---------- Selected excerpt ----------

One frame of the video for "Missing You" where the Saturdays are seen in Summer maxi dresses, dancing on the beach in Málaga.

The video begins with footage of Frankie Sandford sitting in a tree; Mollie King is show riding a bike along a dustry road; while Vanessa White is leaning against the walls of a crumbling building; the camera flies past Rochelle Wiseman, who stands on the beach by the water's edge and Una Healy drives a convertible car along a dusty road. As the chorus plays for the first time, the cameras follow the girls as they respectively walk around their surroundings, bar Sandford who remains in the tree and White who does not move from her spot. In the verse following, King is sitting by the road side with her bike and Wiseman is seen sitting on the rocks near the water's edge. Then as the chorus breaks for the second time the girls are seen dancing a choreographed routine on a sandy beach. Each is wearing a flowing maxi dress (see image alongside).

The song's bridge mainly focusses on footage of the girls at a beach party dancing to the DJ, while the final run of the chorus sees the camera rotate around the girls as they dance on the beach. There is a brief view of the seaside villas in the background. It ends by showing the footage from the scenes at the start of the video, showing each of the girls in turn.

=== Reception ===
A reviewer from 'Osoblog.tv' was less critical of the video, instead calling it an advert for the Summer. "The band walked around on a beach and danced in a rock pool (with artful splashing) while dressed in a variety of beachwear. It makes us want to go on a holiday." The reviewer from OK! magazine agreed saying "quite frankly the whole thing has us aching for a summer holiday" and then compared it a holiday the group might go on. "All in all it's a pretty standard summer for the girls who show off super toned physiques, plenty of midriff and a collection of maxi-dresses we can't help, but covet."

== Live performances ==
The Saturdays have performed the single at T4 on the Beach 2010, where member of the band, Mollie King was absent from the performance, after a horsefly bite left her on crutches and thus unable to perform. King was absent from a number of other performances the Saturdays performed to promote the single. On 1 August 2010, all of the members of The Saturdays performed on Alan Carr: Chatty Man and they were interviewed on GMTV three days later. On 10 August 2010, the group appeared at the Habbo Hotel in London, for a 'Meet and Greet' session in promotion of "Missing You".

== Formats and track listings ==
CD single
1. "Missing You" – 3:41
2. "Ready To Rise" – 3:35

Digital download: acoustic remix
1. "Missing You" (Acoustic Version) – 3:20

Digital EP
1. "Missing You" – 3:41
2. "Missing You" (Cahill Club Mix) – 6:04
3. "Missing You" (Steve Smart Club Mix) – 6:15
4. "Missing You" (Cahill Radio Edit) – 3:31 [Exclusive to iTunes Store]

Revamped version
1. "Missing You" – 3:41
2. "Ready To Rise" – 3:35
3. "Missing You" (Acoustic Version) - 3:20
4. "Missing You" (Cahill Radio Edit) – 3:31
5. "Missing You" (Steve Smart Radio Edit) - 3:21
6. "Missing You" (Cahill Club Mix) – 6:04
7. "Missing You" (Steve Smart & Westfunk Remix) - 6:15

== Credits ==
A-side: "Missing You"

---------- Dataset excerpt ----------

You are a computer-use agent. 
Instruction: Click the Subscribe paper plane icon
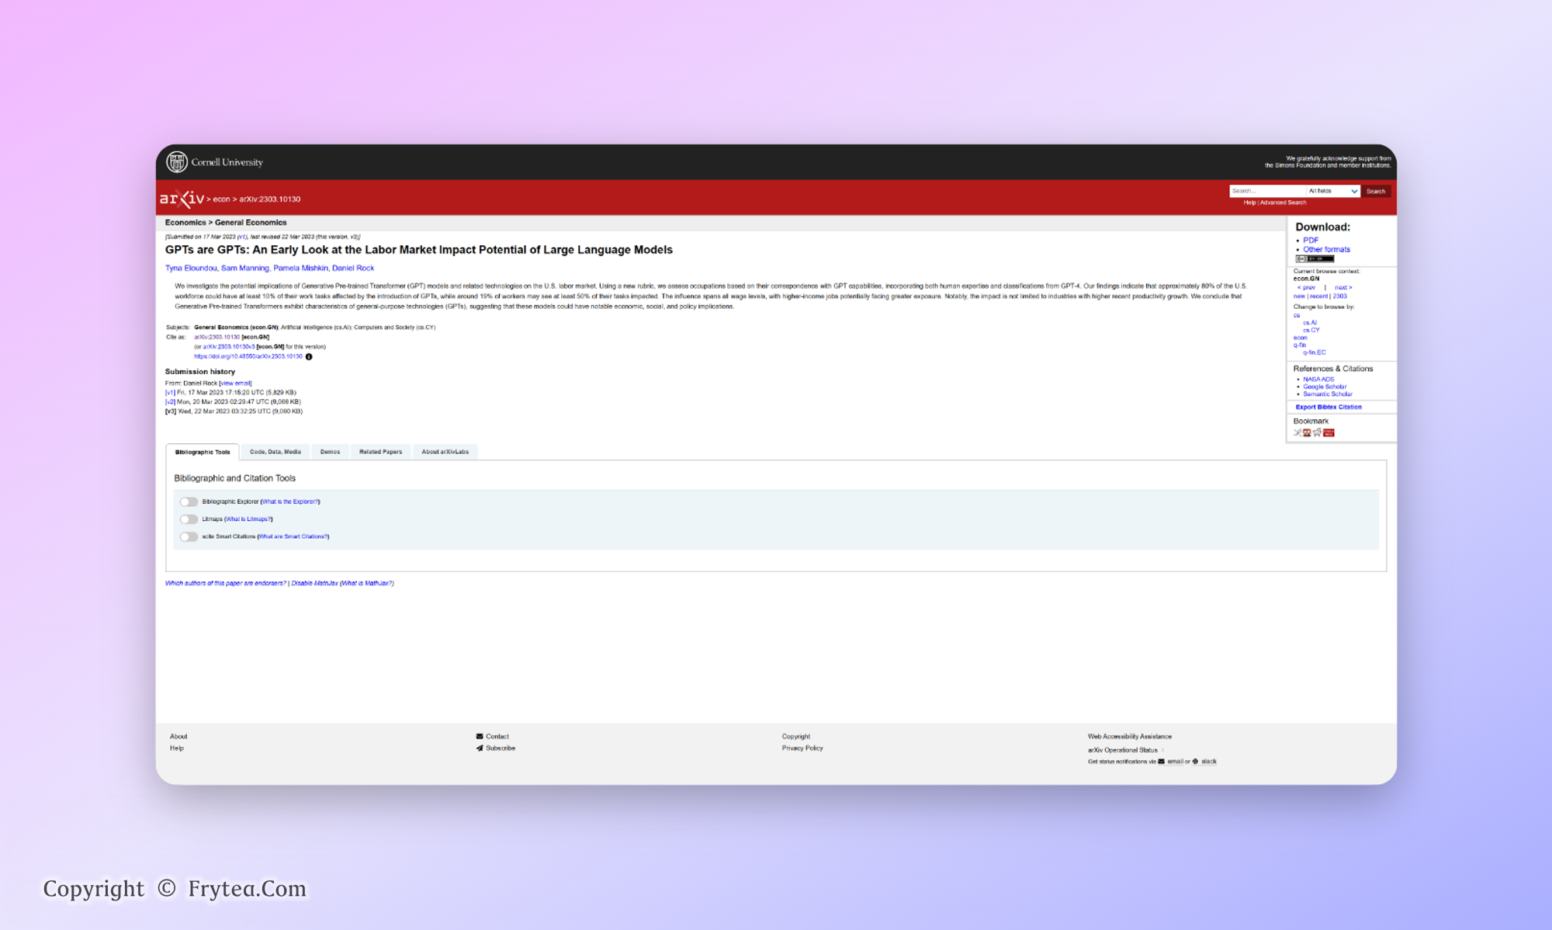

----------

## Request
Using the article on "Missing You," decide whether each statement agrees with it. Answer yes or no for each, and quote the words that settle it.
(a) Mollie King missed the T4 on the Beach 2010 performance because of a horsefly bite.
(b) The Saturdays were interviewed on GMTV on 1 August 2010.
(c) Frankie Sandford walks around her surroundings during the first chorus of the video.
The material is separate from the article on "Missing You."

## Exercise result
(a) Yes: "after a horsefly bite left her on crutches and thus unable to perform"
(b) No: "they were interviewed on GMTV three days later"
(c) No: "bar Sandford who remains in the tree"